Exercise sprouts new nerve cells, but if they are not required by mental training, they atrophy again. Movement alone is not enough.
In a study, 40 people were examined, on average 68 years old. One half did fitness and strength exercises of all kinds, the other half did a special ambitious dance training, changing the program and the choreography every four weeks and having a variety of music. So the probands received new stimuli, learned playfully and were emotionally addressed.
After six months, the dance probands had significantly improved alertness, better balance and flexibility. The fitness probands increased only their alertness.
The brains of both groups had grown, albeit in different regions. Only the dancers, however, had an increase of nerve growth factor, which is important for the formation of nerve cells and for long-term memory. According to Müller, apparently new nerve cells have formed in the dancer’s brains.
Twelve months later, changes in verbal memory were detected in favor of the dancers. Therefore, Müller assumed that regular dance training delays mental decline in a possible mild dementia.
Sources: Harvard, Einstein College, 2003, new England Journal of Medicine, BBC, der Spiegel
To give a résumé, dancing requires both your body and your brain, because you do many things at the same time:
1. Move synchronously to the music
2. Learn steps
3. Remember the steps
4. Coordinate your own movements
5. Coordinate the movements with your dance partner
6. Leading – forward-looking, timely and physical coordination
7. To be guided – reaction, translate signals in moves, as well as timely and physical coordination
This ensures the formation and preservation of important nerve cells, prevents the risk of dementia and treats movement disorders such as those that occur in Parkinson’s disease.
And by the way, regular dancing also increases your condition and musculature, can enrich the partnership, promote social skills and, of course, be fun!

> _Pixel coordinate grounding data_
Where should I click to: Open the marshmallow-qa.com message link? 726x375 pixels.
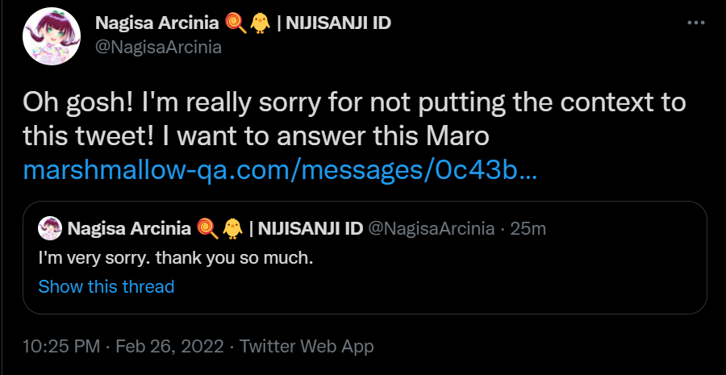point(279,172)
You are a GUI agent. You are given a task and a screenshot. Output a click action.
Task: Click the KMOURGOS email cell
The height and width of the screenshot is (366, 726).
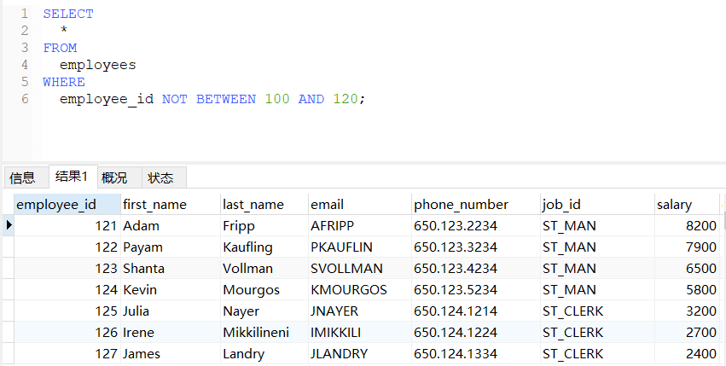[348, 290]
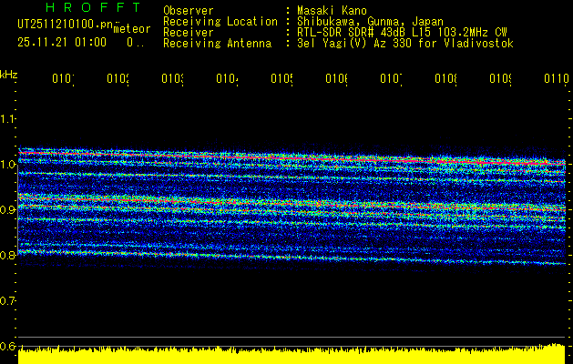Click the 1.1 frequency axis label
This screenshot has height=364, width=573.
coord(9,119)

> _Tasks for this exercise_
**a)** Translate this sentence from the text on dancing and the brain into Spanish: "Twelve months later, changes in verbal memory were detected in favor of the dancers."
**b)** Answer these questions using the text on dancing and the brain.
(i) How many people were examined in the study?
(ii) How often did the dance group's program and choreography change?
(iii) After six months, what did the fitness group improve?
**c)** From the text on dancing and the brain, copy the passage from "In a study, 40" up to and including "only their alertness.".
None of these lines is needed for the work here.

> _Replies_
**a)** Doce meses después, se detectaron cambios en la memoria verbal a favor de los bailarines.

**b)**
(i) 40 people.
(ii) Every four weeks.
(iii) Only their alertness.

**c)**
In a study, 40 people were examined, on average 68 years old. One half did fitness and strength exercises of all kinds, the other half did a special ambitious dance training, changing the program and the choreography every four weeks and having a variety of music. So the probands received new stimuli, learned playfully and were emotionally addressed.
After six months, the dance probands had significantly improved alertness, better balance and flexibility. The fitness probands increased only their alertness.